Visit http://www.people.hbs.edu/mbazerman
About the Book
“Complicity is one of the most important ethical issues of our time―yet one of the least explored. Max Bazerman’s careful, humane analysis, filled with terrific stories, data, and concrete lessons, is an invaluable contribution to a better world.”―Cass R. Sunstein, author of Sludge: What Stops Us from Getting Things Done and What to Do about It
“Complicit is a masterpiece and should be required reading for every aspiring leader. Through captivating stories, Bazerman shows us how easy it is to support wrongdoers and wrongdoing. Happily, he also reveals steps we can all take to avoid being complicit.”―Katy Milkman, bestselling author of How to Change: The Science of Getting from Where You Are to Where You Want to Be
“Max Bazerman has convinced me that it takes a village to do wrong―and that many of us live in that village. Complicit may be Bazerman’s most personal and powerful book yet.”―Dolly Chugh, author of The Person You Mean to Be and A More Just Future
What all of us can do to fight the pervasive human tendency to enable wrongdoing in the workplace, politics, and beyond
It is easy to condemn obvious wrongdoers such as Elizabeth Holmes, Adam Neumann, Harvey Weinstein, and the Sackler family.
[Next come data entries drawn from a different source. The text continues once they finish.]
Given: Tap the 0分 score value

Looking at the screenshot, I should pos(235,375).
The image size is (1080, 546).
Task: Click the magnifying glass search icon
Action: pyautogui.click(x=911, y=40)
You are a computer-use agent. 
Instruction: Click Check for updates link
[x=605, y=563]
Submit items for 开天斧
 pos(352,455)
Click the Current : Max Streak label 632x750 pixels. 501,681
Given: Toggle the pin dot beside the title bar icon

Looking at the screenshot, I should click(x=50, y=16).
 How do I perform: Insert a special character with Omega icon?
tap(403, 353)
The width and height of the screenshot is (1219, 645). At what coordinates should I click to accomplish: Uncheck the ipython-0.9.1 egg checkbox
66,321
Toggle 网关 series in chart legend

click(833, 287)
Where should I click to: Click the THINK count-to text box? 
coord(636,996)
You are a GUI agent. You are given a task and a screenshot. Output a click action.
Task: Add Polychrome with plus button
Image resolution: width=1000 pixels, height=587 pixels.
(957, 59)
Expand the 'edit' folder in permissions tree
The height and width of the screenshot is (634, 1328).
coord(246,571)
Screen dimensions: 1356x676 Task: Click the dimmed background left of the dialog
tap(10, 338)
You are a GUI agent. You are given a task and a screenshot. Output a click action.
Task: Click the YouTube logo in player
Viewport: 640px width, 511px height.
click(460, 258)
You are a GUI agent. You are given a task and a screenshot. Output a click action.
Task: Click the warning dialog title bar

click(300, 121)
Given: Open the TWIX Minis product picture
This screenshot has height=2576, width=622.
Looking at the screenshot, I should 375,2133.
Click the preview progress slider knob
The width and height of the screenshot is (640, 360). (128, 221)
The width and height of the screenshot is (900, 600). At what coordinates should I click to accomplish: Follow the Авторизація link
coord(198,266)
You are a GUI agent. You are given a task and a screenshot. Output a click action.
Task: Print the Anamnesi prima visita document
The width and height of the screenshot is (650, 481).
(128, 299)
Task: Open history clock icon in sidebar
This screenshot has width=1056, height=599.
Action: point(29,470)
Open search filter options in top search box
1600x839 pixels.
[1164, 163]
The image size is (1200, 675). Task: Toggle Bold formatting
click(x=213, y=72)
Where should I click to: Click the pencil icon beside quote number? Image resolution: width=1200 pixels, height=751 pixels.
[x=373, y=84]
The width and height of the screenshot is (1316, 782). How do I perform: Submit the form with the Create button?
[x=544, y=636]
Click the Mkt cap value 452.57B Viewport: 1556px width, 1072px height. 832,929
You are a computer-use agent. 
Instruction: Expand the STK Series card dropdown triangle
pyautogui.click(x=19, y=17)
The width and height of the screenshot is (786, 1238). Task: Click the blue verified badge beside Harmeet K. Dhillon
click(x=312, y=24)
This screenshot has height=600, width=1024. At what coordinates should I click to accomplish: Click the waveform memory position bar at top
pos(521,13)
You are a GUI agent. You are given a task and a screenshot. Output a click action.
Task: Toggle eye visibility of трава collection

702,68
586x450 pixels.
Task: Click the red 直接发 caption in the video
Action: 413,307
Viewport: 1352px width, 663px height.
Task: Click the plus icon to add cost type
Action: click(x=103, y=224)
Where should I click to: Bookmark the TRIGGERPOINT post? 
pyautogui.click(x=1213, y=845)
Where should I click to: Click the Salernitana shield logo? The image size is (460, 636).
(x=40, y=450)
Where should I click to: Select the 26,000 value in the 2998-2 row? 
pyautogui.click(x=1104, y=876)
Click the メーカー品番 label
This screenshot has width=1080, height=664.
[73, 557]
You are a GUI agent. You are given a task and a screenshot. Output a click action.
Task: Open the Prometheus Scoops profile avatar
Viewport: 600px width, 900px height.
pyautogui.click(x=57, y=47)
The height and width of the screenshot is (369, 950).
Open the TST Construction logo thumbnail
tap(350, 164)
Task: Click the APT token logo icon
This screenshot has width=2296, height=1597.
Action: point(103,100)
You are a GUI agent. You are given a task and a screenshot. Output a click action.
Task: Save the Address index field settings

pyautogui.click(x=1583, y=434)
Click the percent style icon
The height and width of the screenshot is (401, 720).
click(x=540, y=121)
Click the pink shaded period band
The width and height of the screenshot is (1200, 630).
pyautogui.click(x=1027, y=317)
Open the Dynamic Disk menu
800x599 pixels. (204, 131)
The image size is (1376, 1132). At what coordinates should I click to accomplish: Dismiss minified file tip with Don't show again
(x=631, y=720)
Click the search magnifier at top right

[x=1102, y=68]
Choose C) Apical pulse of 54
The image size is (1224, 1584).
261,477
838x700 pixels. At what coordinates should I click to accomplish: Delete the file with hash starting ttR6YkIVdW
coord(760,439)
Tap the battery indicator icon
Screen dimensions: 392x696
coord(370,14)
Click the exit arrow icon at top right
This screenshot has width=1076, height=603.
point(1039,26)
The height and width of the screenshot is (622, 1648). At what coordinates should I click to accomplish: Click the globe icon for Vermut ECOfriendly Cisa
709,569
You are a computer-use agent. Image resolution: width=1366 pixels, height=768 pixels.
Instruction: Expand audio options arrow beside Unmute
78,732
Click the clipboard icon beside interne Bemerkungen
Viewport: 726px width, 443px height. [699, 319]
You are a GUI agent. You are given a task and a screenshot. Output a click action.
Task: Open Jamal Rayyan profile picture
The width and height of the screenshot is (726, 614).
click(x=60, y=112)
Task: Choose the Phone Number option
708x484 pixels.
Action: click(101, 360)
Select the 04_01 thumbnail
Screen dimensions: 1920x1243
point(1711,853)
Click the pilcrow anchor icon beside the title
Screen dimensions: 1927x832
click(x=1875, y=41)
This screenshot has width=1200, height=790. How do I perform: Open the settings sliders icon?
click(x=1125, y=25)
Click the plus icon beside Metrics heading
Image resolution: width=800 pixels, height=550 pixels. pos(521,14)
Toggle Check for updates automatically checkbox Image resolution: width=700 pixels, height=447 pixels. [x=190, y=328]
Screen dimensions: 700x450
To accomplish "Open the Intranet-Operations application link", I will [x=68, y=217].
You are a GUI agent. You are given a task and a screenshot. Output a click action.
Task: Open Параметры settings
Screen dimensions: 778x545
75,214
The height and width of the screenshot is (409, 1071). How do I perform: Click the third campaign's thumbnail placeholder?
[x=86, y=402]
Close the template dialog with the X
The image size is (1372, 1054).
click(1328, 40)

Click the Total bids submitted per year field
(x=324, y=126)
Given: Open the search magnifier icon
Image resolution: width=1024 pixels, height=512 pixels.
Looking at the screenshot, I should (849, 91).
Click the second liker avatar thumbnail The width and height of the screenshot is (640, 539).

But we rarely think about the many people who supported their unethical or criminal behavior. In each case there was a supporting cast of complicitors: business partners, employees, investors, news organizations, and others. And, whether we’re aware of it or not, almost all of us have been complicit in the unethical behavior of others. In Complicit, Harvard Business School professor Max Bazerman confronts our complicity head-on and offers strategies for recognizing and avoiding the psychological and other traps that lead us to ignore, condone, or actively support wrongdoing in our businesses, organizations, communities, politics, and more.
Complicit tells compelling stories of those who enabled the Theranos and WeWork scandals, the opioid crisis, the sexual abuse that led to the #MeToo movement, and the January 6th U.S. Capitol attack. The book describes seven different behavioral profiles that can lead to complicity in wrongdoing, ranging from true partners to those who unknowingly benefit from systemic privilege, including white privilege, and it tells the story of Bazerman’s own brushes with complicity. Complicit also offers concrete and detailed solutions, describing how individuals, leaders, and organizations can more effectively prevent complicity.
By challenging the notion that a few bad apples are responsible for society’s ills, Complicit implicates us all―and offers a path to creating a more ethical world.